Soweit in Nr. 22 der NKBF 98 unter der Überschrift „Erstattung der Zuwendung, Verzinsung“ unter 22.3 und 22.3.2 die Regelung getroffen wird:
„Ein Widerruf mit Wirkung für die Vergangenheit kann auch in Betracht kommen, soweit der ZE Auflagen nicht oder nicht innerhalb einer gesetzten Frist erfüllt, insbesondere den vorgeschriebenen Verwendungsnachweis nicht rechtzeitig vorlegt sowie Mitteilungspflichten nicht rechtzeitig nachkommt,“
trägt auch dies die Entscheidung des Beklagten nicht. Abgesehen davon, dass im vorliegenden Verfahren gerade kein Widerruf ausgesprochen worden ist – ein solcher würde auch eine Ermessensausübung erfordern -, besteht für den Zuwendungsnehmer keine über die in Nr. 17 NKBF geregelten Fälle hinausgehende Mitteilungspflicht, nämlich maßgebliche Umstände des Vorhabens betreffend.

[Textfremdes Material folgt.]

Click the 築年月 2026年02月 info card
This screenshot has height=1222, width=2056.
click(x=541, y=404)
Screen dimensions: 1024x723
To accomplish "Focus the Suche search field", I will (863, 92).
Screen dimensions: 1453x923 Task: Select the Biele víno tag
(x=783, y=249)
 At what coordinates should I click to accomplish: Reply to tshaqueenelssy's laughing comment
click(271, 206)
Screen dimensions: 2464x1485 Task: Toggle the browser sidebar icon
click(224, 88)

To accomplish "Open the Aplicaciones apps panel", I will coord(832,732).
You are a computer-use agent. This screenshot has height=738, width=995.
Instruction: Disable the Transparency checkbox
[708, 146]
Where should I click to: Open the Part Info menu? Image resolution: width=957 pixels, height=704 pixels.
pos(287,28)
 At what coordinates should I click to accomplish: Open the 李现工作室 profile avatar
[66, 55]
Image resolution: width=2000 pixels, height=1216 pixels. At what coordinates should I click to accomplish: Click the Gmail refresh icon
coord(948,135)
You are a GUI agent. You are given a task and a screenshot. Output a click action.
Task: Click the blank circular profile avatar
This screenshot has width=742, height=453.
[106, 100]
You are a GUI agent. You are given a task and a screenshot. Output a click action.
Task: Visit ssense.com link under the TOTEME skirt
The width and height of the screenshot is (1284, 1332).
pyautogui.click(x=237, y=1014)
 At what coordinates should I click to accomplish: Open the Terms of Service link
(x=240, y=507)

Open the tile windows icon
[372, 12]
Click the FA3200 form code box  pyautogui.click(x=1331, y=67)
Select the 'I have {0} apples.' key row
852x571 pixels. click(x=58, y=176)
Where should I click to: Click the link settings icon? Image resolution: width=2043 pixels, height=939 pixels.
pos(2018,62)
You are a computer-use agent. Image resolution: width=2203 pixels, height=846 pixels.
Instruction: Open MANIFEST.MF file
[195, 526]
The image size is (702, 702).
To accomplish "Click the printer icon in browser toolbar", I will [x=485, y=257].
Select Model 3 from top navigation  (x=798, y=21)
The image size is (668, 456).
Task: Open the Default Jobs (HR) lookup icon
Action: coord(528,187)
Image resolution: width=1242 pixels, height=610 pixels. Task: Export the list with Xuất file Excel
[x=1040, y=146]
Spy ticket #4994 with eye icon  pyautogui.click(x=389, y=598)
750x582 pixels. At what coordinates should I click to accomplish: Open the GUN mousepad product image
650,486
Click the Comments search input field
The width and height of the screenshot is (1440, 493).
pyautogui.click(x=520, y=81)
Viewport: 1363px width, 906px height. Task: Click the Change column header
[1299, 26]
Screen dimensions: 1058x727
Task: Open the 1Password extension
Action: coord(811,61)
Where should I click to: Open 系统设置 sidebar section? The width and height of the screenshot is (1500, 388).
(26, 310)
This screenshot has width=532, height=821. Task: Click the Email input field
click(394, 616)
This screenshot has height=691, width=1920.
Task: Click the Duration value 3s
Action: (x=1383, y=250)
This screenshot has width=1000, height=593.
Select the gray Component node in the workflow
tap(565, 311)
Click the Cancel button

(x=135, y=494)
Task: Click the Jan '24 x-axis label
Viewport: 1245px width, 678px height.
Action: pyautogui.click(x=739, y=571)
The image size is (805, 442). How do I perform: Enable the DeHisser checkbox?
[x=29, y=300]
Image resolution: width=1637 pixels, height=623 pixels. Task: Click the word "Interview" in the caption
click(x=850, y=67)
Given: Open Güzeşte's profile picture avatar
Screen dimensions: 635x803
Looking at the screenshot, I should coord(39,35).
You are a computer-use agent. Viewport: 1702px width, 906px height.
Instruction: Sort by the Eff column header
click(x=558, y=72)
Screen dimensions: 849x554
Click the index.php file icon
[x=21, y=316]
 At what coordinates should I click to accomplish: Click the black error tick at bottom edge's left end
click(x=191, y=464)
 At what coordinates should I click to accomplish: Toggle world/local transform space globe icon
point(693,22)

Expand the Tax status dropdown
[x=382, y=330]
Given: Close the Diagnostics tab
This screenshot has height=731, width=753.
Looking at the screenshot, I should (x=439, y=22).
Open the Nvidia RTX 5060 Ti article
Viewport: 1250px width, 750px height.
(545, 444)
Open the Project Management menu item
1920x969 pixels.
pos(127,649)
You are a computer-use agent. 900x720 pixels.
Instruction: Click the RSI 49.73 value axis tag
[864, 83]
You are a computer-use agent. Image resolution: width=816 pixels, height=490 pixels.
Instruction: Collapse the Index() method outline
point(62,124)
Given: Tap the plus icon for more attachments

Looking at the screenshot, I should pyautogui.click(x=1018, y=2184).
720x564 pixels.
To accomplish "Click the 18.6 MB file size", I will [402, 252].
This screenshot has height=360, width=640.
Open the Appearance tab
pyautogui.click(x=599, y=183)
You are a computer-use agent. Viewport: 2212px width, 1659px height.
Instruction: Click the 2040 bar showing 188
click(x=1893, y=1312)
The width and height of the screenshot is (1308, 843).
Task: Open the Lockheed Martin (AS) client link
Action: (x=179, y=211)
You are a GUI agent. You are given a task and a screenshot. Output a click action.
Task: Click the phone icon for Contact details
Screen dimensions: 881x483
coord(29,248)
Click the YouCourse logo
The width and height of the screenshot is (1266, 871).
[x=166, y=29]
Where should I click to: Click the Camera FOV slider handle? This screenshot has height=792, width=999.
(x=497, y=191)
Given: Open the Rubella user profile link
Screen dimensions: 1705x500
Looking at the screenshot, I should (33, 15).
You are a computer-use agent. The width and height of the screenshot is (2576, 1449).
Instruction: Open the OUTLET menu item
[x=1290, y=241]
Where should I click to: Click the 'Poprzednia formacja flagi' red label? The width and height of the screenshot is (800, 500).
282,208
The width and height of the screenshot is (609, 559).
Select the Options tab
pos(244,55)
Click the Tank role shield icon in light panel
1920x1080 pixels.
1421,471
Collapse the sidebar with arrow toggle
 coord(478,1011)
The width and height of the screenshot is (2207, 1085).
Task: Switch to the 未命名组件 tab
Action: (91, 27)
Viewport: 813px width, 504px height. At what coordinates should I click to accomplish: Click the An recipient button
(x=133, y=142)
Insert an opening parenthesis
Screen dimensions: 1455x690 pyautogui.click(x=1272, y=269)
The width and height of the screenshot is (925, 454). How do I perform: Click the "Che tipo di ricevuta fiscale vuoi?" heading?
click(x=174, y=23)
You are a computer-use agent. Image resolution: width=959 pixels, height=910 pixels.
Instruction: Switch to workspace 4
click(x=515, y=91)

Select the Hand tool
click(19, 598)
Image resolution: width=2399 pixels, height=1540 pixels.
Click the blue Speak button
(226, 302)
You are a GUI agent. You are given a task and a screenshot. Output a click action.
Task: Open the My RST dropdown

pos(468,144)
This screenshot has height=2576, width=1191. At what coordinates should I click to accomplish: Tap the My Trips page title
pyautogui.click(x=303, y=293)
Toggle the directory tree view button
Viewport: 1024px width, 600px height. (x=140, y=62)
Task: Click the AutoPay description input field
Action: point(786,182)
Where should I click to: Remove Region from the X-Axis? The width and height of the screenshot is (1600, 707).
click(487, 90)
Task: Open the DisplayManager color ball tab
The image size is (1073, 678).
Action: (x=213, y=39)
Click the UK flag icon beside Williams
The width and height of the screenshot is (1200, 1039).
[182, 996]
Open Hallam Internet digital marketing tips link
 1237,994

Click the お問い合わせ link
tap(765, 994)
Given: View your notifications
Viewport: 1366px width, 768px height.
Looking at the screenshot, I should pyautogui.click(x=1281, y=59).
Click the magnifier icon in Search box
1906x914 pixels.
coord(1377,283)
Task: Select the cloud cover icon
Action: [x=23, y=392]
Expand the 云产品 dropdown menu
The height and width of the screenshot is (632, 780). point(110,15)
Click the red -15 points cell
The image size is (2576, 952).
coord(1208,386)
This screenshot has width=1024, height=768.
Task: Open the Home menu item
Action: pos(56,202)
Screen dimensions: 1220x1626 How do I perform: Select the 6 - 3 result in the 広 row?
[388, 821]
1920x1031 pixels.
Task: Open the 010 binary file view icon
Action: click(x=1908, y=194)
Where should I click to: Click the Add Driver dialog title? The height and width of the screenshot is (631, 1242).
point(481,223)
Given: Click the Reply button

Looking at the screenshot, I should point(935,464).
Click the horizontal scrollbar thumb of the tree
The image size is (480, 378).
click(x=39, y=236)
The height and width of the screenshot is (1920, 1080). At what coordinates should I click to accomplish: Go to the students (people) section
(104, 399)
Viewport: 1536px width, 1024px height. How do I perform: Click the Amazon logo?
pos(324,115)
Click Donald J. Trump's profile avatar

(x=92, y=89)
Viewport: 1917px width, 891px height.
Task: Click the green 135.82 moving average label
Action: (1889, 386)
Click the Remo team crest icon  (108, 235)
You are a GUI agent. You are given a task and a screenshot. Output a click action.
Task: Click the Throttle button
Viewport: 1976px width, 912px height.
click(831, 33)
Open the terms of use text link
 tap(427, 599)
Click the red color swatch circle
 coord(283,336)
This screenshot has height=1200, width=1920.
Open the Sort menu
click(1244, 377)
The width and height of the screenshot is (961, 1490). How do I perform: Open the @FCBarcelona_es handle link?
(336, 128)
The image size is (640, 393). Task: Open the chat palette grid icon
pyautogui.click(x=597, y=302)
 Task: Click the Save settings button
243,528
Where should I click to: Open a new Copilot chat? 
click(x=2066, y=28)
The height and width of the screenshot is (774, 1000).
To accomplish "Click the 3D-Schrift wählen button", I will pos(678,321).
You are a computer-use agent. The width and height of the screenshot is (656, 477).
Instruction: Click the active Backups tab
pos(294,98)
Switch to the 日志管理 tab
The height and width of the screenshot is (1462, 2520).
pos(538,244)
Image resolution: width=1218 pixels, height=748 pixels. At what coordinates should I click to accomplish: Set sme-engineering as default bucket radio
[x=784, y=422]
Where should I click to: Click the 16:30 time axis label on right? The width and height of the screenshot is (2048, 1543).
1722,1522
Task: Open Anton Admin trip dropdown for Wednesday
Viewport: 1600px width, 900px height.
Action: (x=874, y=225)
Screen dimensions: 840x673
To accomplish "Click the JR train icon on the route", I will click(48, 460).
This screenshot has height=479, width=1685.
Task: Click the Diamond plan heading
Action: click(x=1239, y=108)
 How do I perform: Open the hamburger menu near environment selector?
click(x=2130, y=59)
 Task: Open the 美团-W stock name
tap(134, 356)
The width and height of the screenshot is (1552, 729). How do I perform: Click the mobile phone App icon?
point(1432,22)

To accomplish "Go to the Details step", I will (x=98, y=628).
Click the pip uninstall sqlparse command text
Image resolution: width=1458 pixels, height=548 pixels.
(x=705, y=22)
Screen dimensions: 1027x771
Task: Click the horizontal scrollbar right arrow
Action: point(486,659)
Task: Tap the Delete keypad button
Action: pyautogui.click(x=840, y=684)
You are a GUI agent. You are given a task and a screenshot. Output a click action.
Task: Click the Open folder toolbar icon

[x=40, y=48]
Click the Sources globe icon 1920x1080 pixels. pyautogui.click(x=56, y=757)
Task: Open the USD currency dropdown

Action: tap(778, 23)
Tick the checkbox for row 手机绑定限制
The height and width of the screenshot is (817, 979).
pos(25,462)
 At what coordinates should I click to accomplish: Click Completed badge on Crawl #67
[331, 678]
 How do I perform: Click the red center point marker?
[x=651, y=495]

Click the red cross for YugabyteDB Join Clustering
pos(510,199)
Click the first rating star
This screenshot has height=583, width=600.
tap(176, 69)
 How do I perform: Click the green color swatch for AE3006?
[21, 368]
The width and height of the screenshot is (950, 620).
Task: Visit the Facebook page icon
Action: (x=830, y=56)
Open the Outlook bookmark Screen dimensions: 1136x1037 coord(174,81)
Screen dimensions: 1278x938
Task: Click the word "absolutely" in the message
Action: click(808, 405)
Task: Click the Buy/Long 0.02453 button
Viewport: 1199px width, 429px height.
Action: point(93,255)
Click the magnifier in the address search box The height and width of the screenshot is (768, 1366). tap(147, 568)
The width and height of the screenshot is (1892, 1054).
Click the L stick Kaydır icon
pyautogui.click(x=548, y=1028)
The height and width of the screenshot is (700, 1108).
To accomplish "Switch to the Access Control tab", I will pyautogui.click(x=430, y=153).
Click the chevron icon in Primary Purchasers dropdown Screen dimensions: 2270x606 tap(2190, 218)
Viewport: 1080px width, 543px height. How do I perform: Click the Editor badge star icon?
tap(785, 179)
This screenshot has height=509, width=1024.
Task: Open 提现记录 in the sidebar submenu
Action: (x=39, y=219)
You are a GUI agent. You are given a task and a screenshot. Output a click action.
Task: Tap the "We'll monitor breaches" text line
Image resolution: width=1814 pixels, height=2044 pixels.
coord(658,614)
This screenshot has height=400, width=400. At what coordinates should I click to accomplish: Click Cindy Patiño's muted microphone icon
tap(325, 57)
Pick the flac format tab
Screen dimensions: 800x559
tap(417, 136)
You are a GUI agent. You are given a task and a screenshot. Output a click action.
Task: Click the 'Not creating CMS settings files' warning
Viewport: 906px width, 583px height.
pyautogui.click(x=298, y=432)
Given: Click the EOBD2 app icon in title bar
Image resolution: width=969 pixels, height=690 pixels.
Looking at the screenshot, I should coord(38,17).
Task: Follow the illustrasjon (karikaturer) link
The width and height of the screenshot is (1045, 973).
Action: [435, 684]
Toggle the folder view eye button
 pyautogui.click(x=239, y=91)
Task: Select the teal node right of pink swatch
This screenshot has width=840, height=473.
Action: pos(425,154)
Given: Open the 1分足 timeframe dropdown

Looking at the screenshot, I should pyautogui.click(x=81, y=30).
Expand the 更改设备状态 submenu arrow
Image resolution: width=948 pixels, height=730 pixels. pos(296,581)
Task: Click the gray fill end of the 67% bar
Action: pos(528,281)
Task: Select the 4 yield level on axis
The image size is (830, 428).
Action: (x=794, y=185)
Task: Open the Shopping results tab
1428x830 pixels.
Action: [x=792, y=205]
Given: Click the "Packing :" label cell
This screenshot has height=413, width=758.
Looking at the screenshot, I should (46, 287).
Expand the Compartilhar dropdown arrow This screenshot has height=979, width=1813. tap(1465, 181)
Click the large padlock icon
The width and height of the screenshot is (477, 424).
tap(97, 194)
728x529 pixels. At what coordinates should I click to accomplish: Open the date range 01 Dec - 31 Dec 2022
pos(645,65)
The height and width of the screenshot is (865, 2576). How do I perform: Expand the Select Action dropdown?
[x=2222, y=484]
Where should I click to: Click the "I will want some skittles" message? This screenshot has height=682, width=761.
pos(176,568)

3. Soweit der Beklagte nunmehr geltend macht, ein Stundensatz von 34,48 € sei nicht mehr als „angemessen“ anzusehen, auch dessen Anerkennung für das Jahr 2009 – wie allerdings geschehen – sei rechtsfehlerhaft, wie er vor wenigen Tagen erkannt habe, wertet die Kammer dies als Behauptung, der mangels Substantiierung nicht weiter nachzugehen ist. Es gibt keinen Anhalt dafür, dass der genannte Stundensatz als unrealistisch und überhöht anzusehen wäre; Solches folgt auch nicht aus der Tatsache, dass für Dr. E. als Berufsanfänger zuvor ein um knapp 10 € niedrigerer Satz Berücksichtigung fand.
Die Kostenentscheidung beruht auf § 154 Abs. 1 VwGO.
Von der nach § 167 Abs. 2 VwGO eröffneten Möglichkeit, das Urteil für vorläufig vollstreckbar zu erklären, sieht die Kammer ab.
Beschluss
Der Streitwert wird auf 49.533,16 € festgesetzt, § 52 Abs. 3 GKG.